>>>

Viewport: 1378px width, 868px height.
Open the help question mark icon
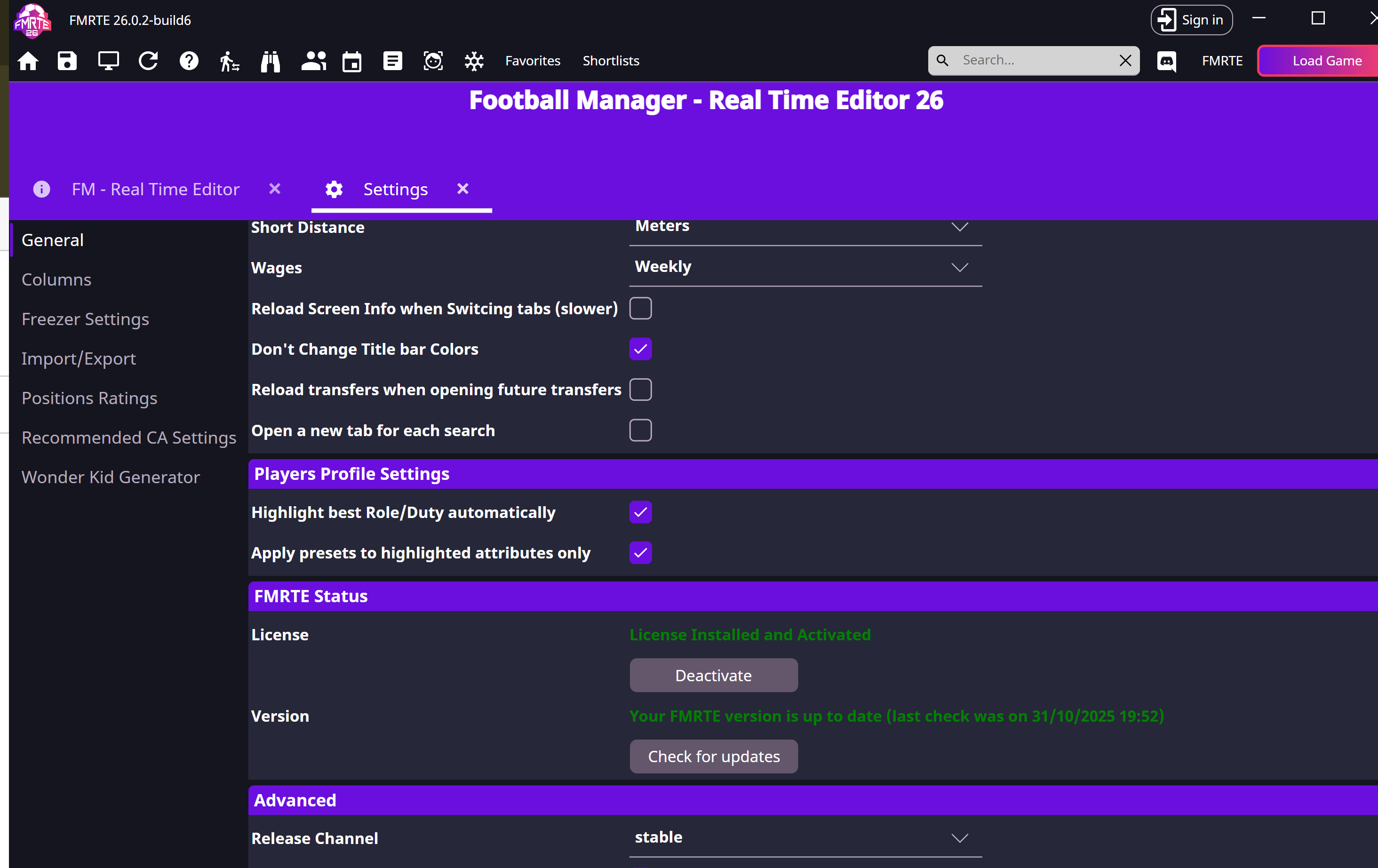click(x=189, y=61)
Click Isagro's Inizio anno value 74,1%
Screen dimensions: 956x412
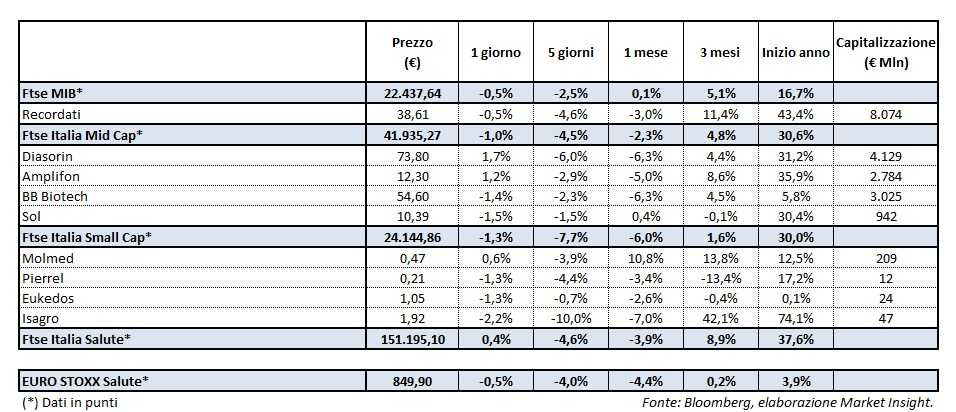[x=796, y=318]
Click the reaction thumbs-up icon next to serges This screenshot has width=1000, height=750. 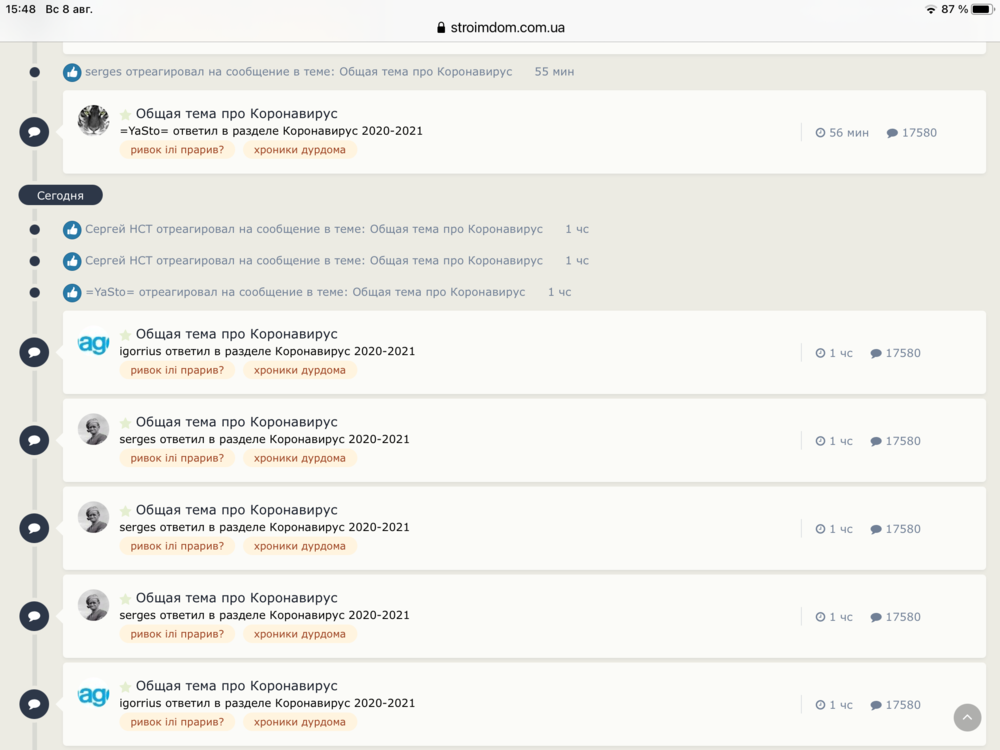(x=71, y=71)
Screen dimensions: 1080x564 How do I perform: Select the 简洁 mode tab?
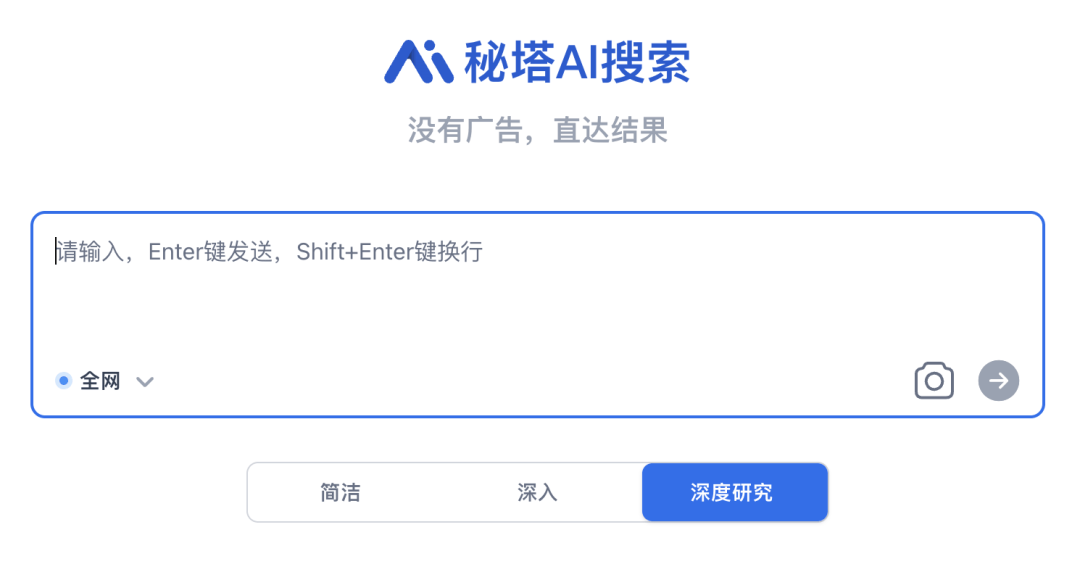tap(340, 492)
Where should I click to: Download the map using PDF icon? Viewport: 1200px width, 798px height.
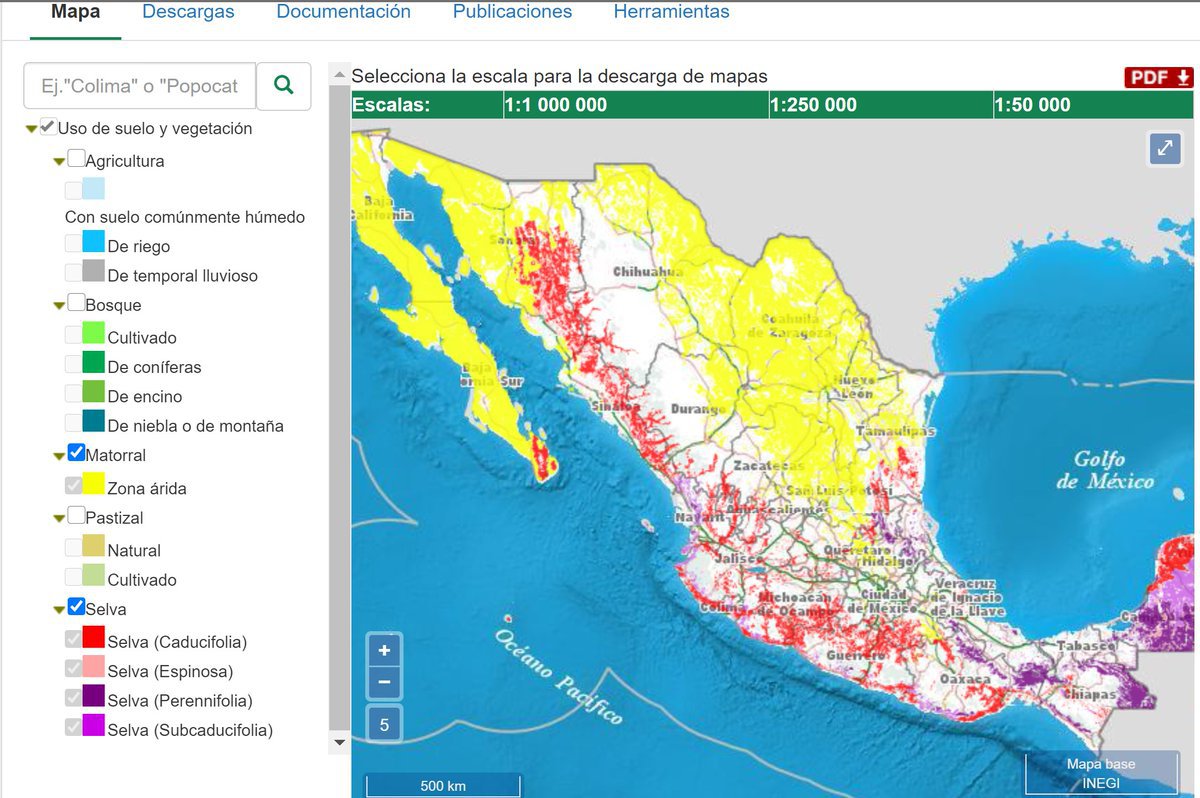click(x=1159, y=78)
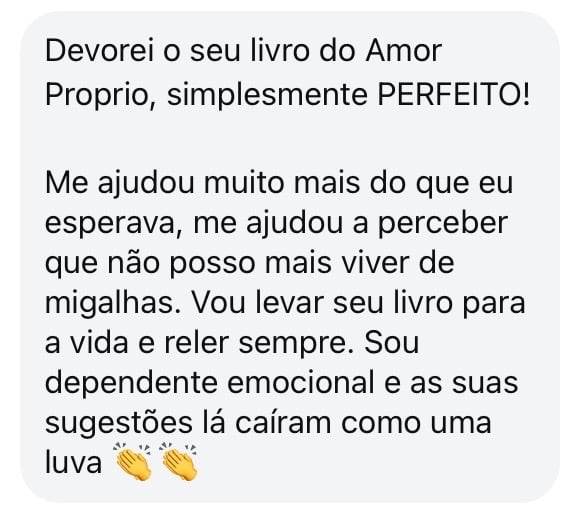Click the blank line between the paragraphs
Screen dimensions: 578x518
pyautogui.click(x=288, y=138)
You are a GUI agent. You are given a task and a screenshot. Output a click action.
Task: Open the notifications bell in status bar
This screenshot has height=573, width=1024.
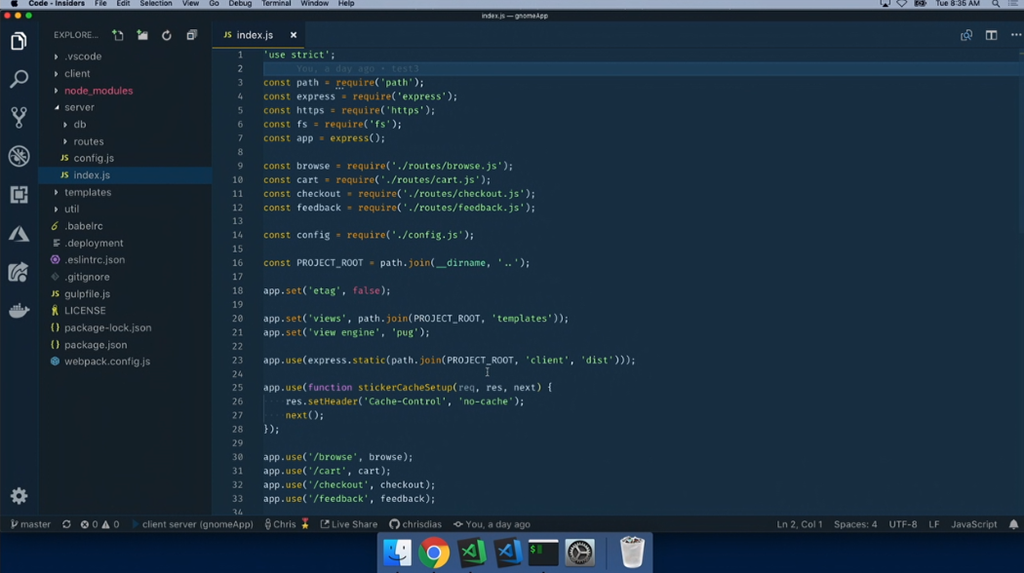(1013, 524)
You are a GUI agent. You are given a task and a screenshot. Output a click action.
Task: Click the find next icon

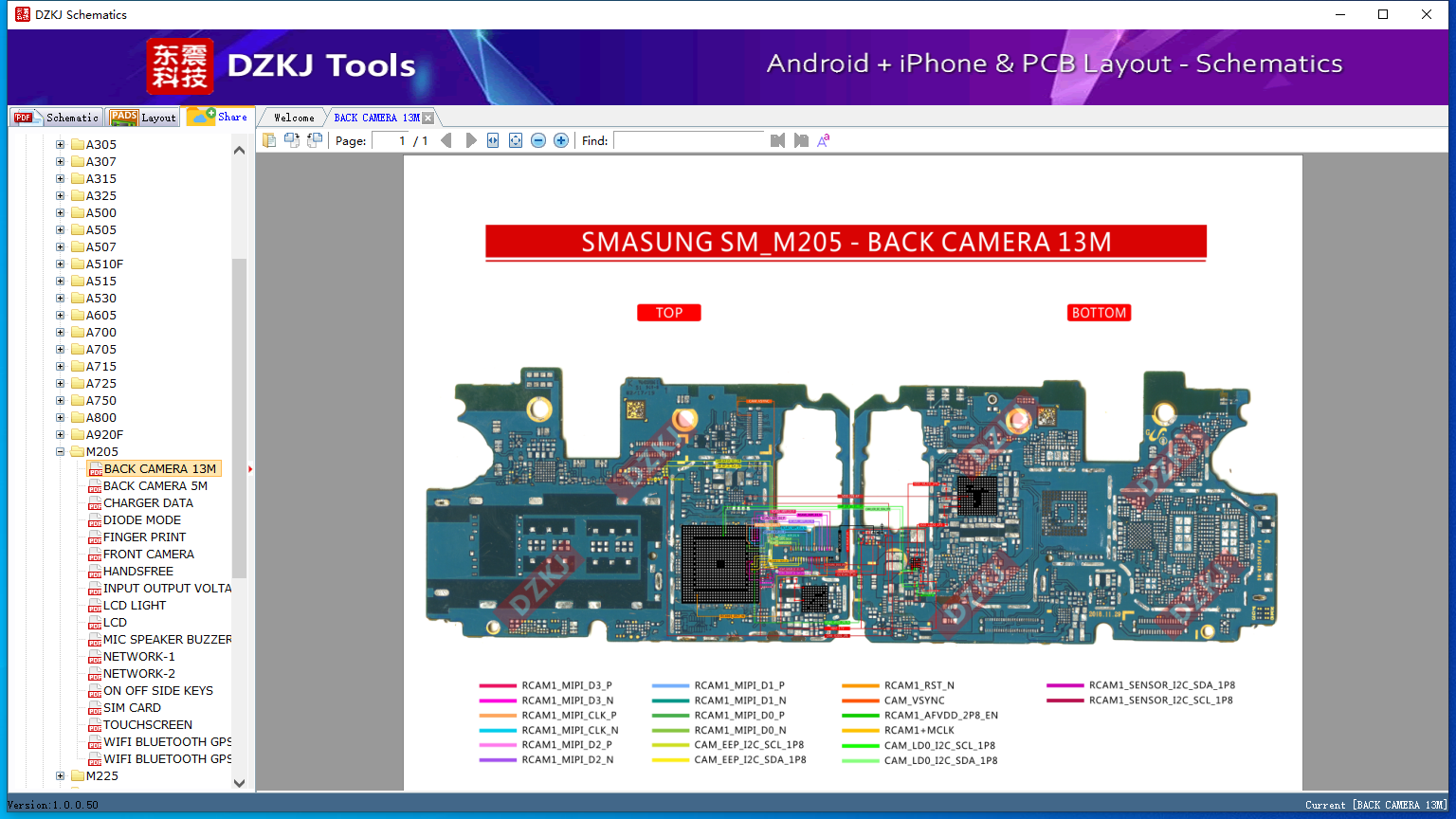(801, 140)
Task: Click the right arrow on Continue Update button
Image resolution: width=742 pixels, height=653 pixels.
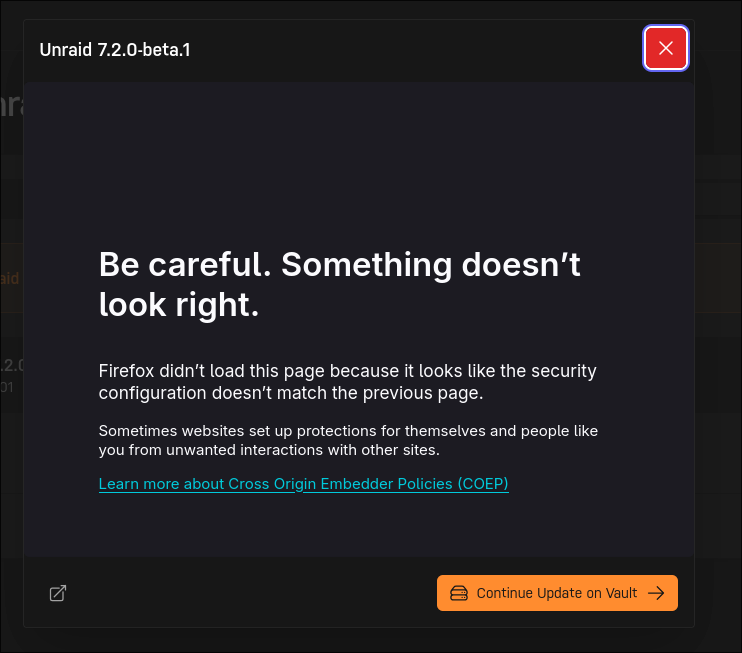Action: tap(656, 593)
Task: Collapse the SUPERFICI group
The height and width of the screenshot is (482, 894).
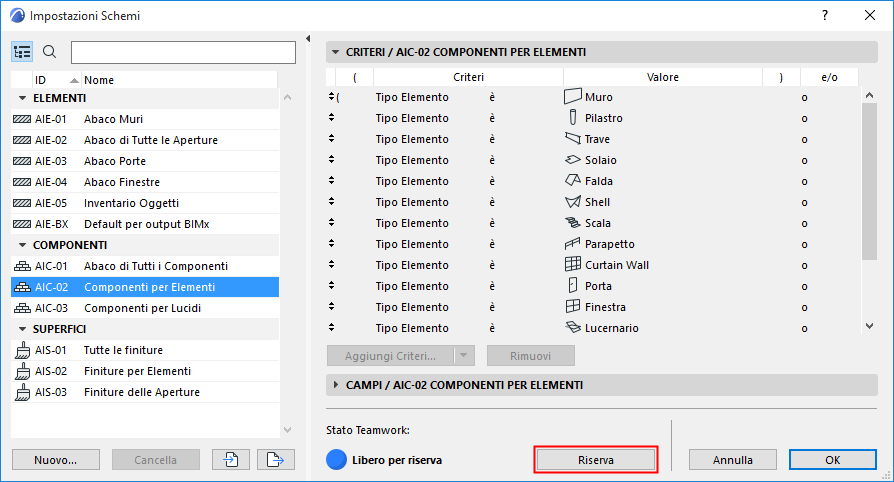Action: pyautogui.click(x=21, y=329)
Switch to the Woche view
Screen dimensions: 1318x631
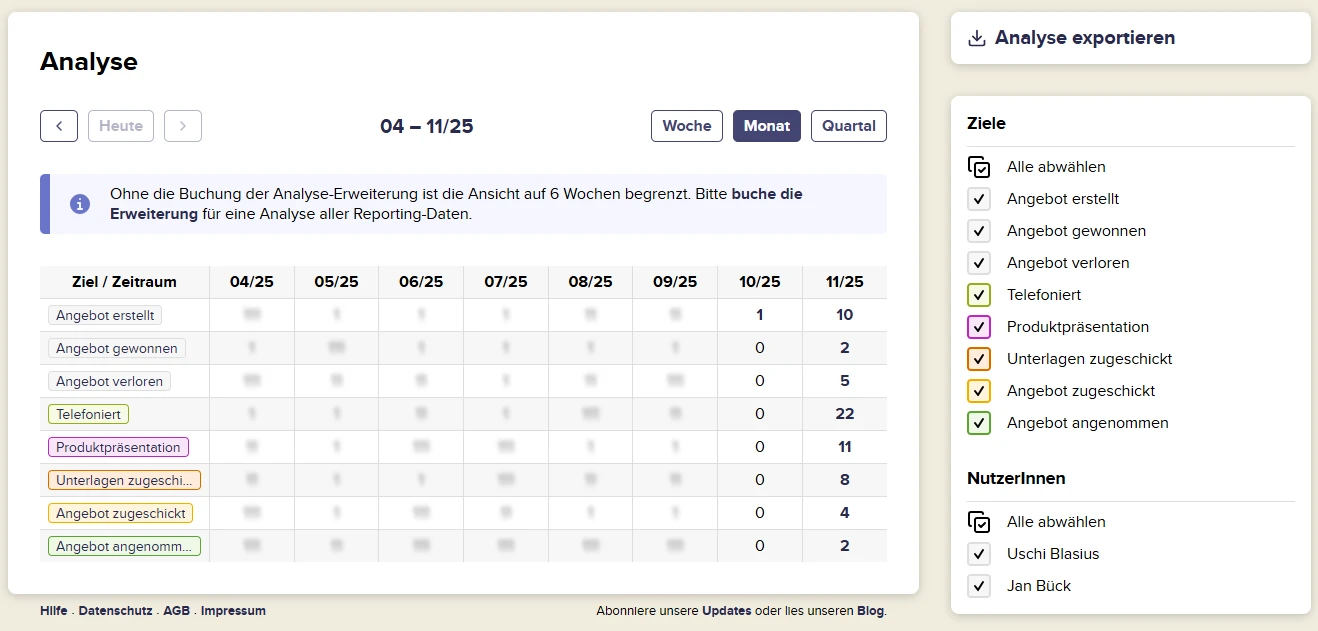[x=687, y=126]
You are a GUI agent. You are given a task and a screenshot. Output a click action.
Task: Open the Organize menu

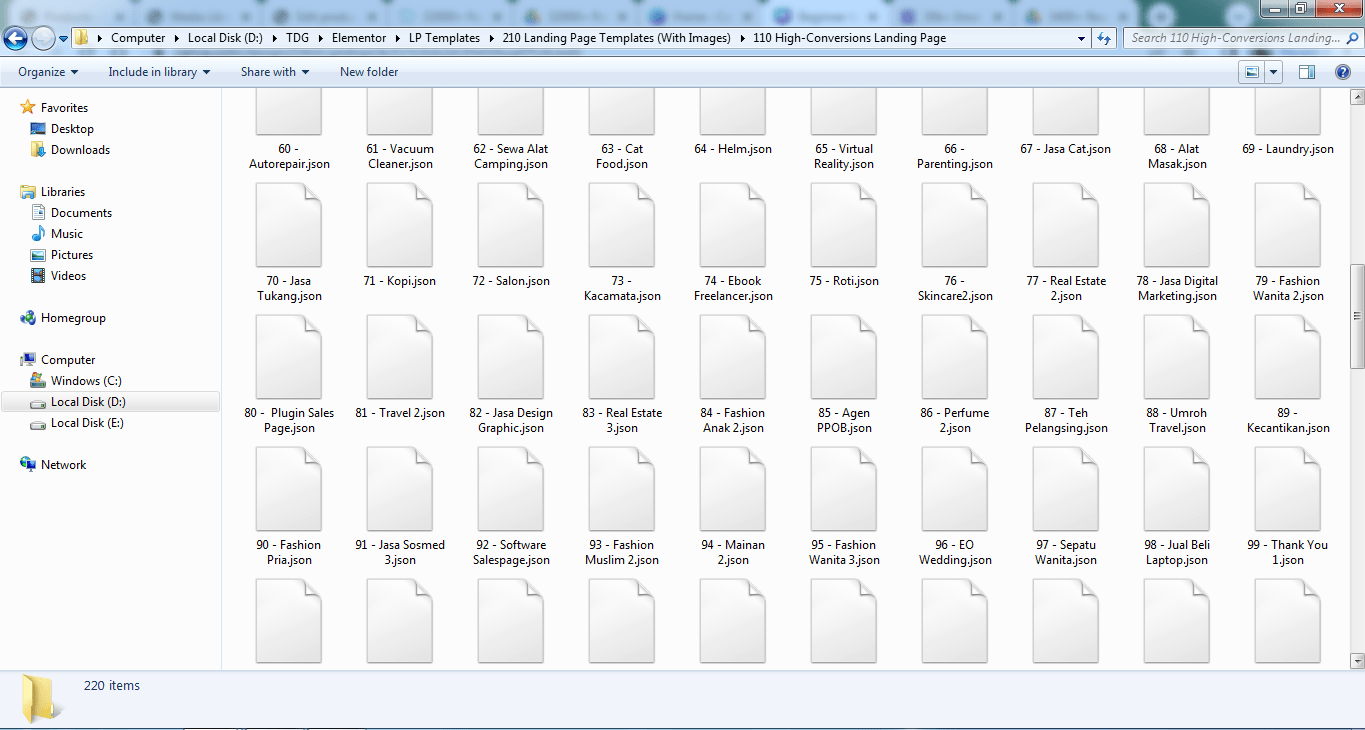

<<<

Copy out the data word for word, starting with the line that contains "Task: Collapse the SUPERFICI group" and continuing through the end of the data. Leave the pictures out of your copy.

**Answer to this exercise**
Task: Collapse the SUPERFICI group
The height and width of the screenshot is (482, 894).
Action: pyautogui.click(x=21, y=329)
Switch to the Woche view
Screen dimensions: 1318x631
[x=687, y=126]
You are a GUI agent. You are given a task and a screenshot. Output a click action.
Task: Open the Organize menu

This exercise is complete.